Library Documentation Generator

The Problem We Solve

AI coding assistants like Claude Code and Cursor are revolutionizing development, but they face a critical challenge: outdated library knowledge. When LLMs reference deprecated syntax or miss new APIs due to knowledge cutoffs, development slows down.

Current solutions like MCP Context7 or direct documentation fetching are inefficient and token-heavy. Production projects with version-locked dependencies need precise, version-specific documentation - not the latest docs from the web.

Our Solution: An intelligent documentation generator that creates concise, LLM-optimized API references directly from any repository. Generate comprehensive API documentation that can be committed to your repo, ensuring your AI tools always have accurate, version-specific references.

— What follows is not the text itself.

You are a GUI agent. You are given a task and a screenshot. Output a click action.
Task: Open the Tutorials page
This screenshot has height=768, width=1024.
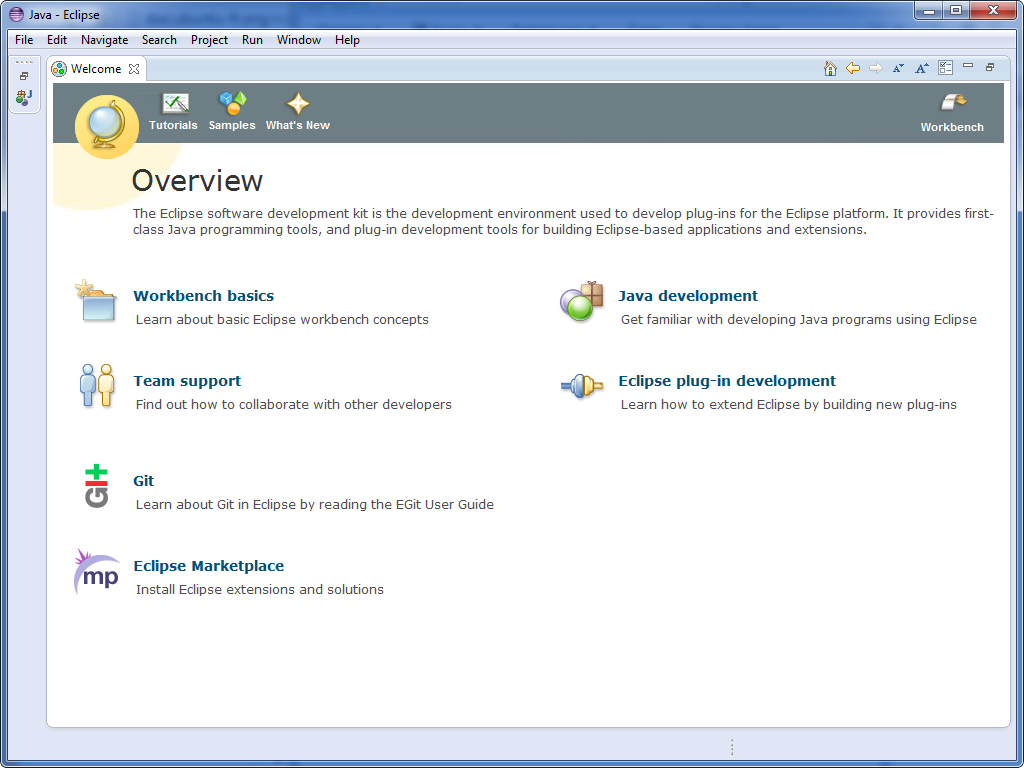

Generate exhaustive, LLM-optimized API documentation from any GitHub repository. This tool analyzes codebases and produces condensed context indexes containing hundreds or thousands of API methods - perfect for AI coding assistants that need complete, accurate references.

Key Features

Comprehensive API Extraction - Captures EVERY public method, not just summaries (300+ for lodash, 200+ for date-fns)
Multi-Phase Intelligence - Progressively extracts from docs → TypeScript definitions → source code
LLM-Optimized Output - Structured markdown designed for efficient token usage
Version-Specific Documentation - Generate docs for your exact dependency versions
Language Agnostic - Works best with TypeScript/JavaScript, supports Python, Go, and more
Automatic Chunking - Handles large codebases by intelligently chunking content
Built with Mastra AI Framework - Leverages AI agents for intelligent documentation analysis

Generated Documentation Format

Each generated document follows this structure:

 1## [Library Name] - Condensed Context Index
 2
 3### Overall Purpose
 4[2-3 sentence comprehensive description of the library]
 5
 6### Core Concepts & Capabilities  
 7[6-8 bullet points covering main features and concepts]
 8
 9### Key APIs / Components / Configuration / Patterns
10[EXHAUSTIVE list - 50, 100, 300+ entries depending on library size]
11* `methodName(params)` - Brief description
12* `anotherMethod(args)` - What it does
13* ... [continues for ALL public APIs]
14
15### Common Patterns & Best Practices / Pitfalls
16[4-6 bullet points of usage patterns and gotchas]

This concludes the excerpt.